A Bridegroom of Blood
Passage: Exodus 4:24–4:26
We start this series with a a puzzling (and disturbing) passage from Exodus. If God had chosen Moses to lead his people out of Egypt, why did he then turn around and try to kill Moses? And how was Zipporah able to save Moses's life by circumcising their son?
Moses seemed to be labouring under the delusion that God's laws didn't apply to him--maybe he thought he had a get-out-of-jail-free card because God had chosen him for a special task. When God established his covenant with Moses's forefather Abraham, he commanded that every male who was part of the covenant must be circumcised; anyone who did not comply with this command would be cut off from God's people (Genesis 17:10-14). Moses, however, appeared to take this command as just a suggestion, one that he could obey or disobey as he saw fit.
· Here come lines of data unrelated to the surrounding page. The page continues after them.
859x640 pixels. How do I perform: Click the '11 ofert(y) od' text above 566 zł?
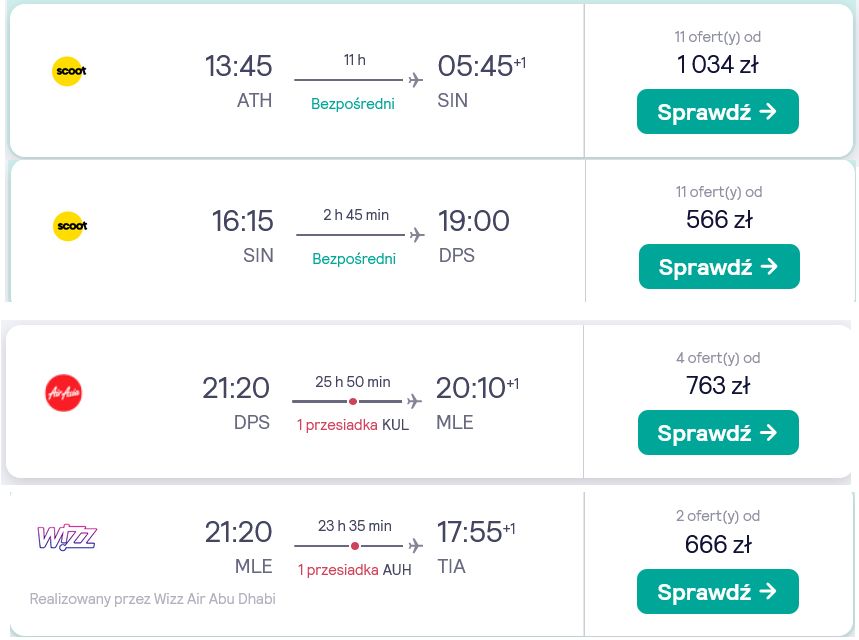click(x=719, y=192)
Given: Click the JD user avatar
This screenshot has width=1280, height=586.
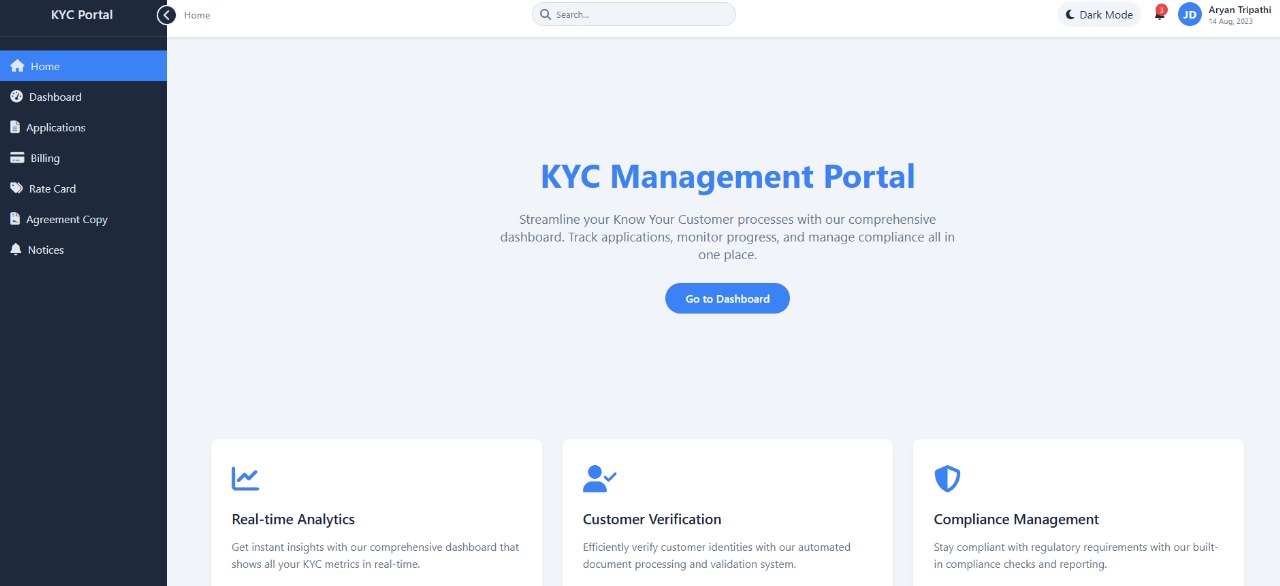Looking at the screenshot, I should (1189, 14).
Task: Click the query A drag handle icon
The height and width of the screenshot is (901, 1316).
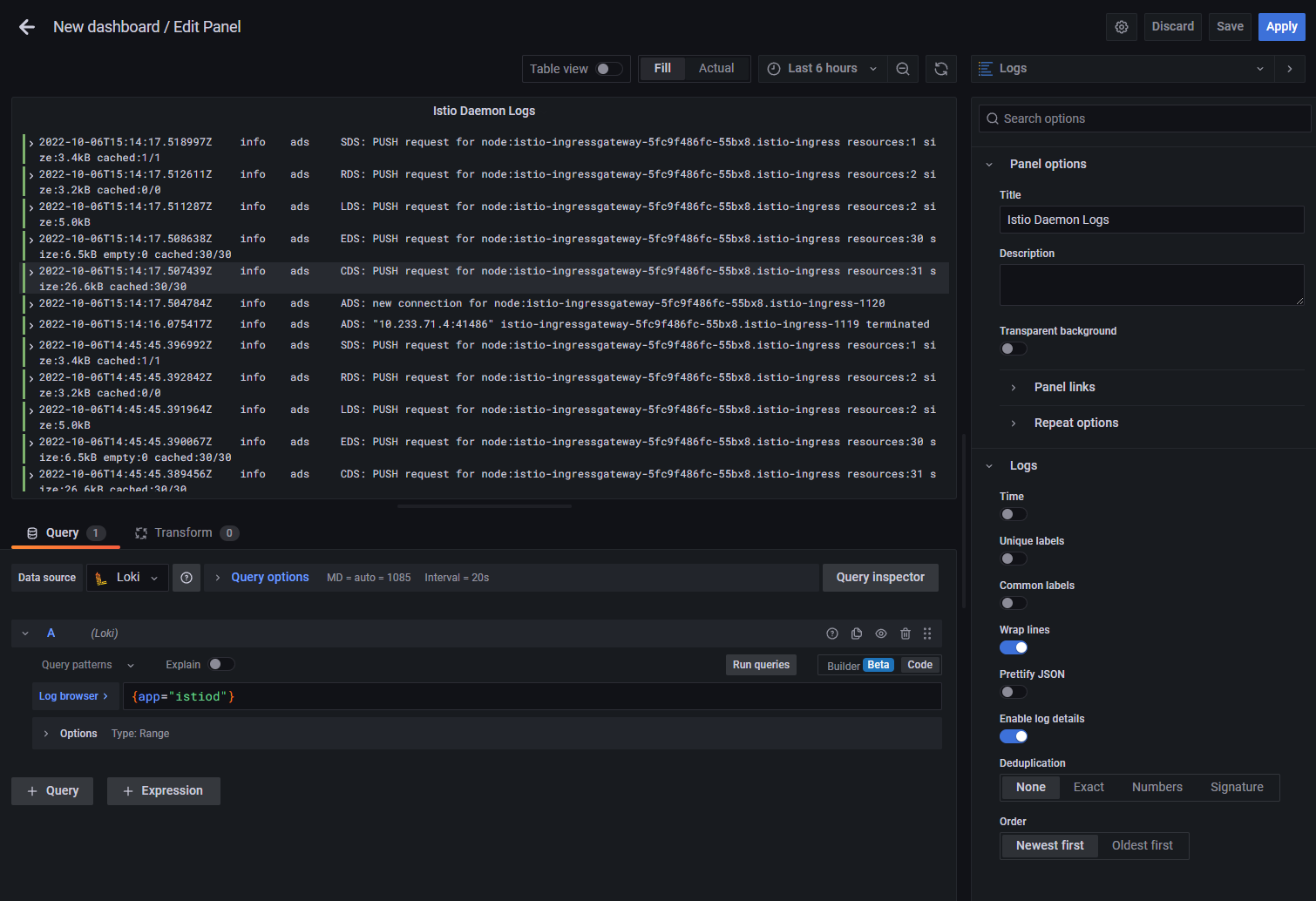Action: (927, 633)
Zipporah knew better, even though she had not been born into the covenant, and she acted quickly to save Moses from his own foolishness. (Note that there is a parallel between this passage and an earlier incident, when Moses played judge, jury, and executioner with an Egyptian who was beating a Hebrew (Exodus 3:11-15). In both cases Moses was following his own set of rules, and in both cases he nearly paid for his actions with his life.)
How often do we act as Moses did? How often do we do whatever we want, without regard to God's commandments, and then pat ourselves on the back for our free spirits and our independant thinking? ("I did it my way", to quote a chorus from an old song.) God sees this sort of "rugged individualism" for what it is--sinful pride and stubborness.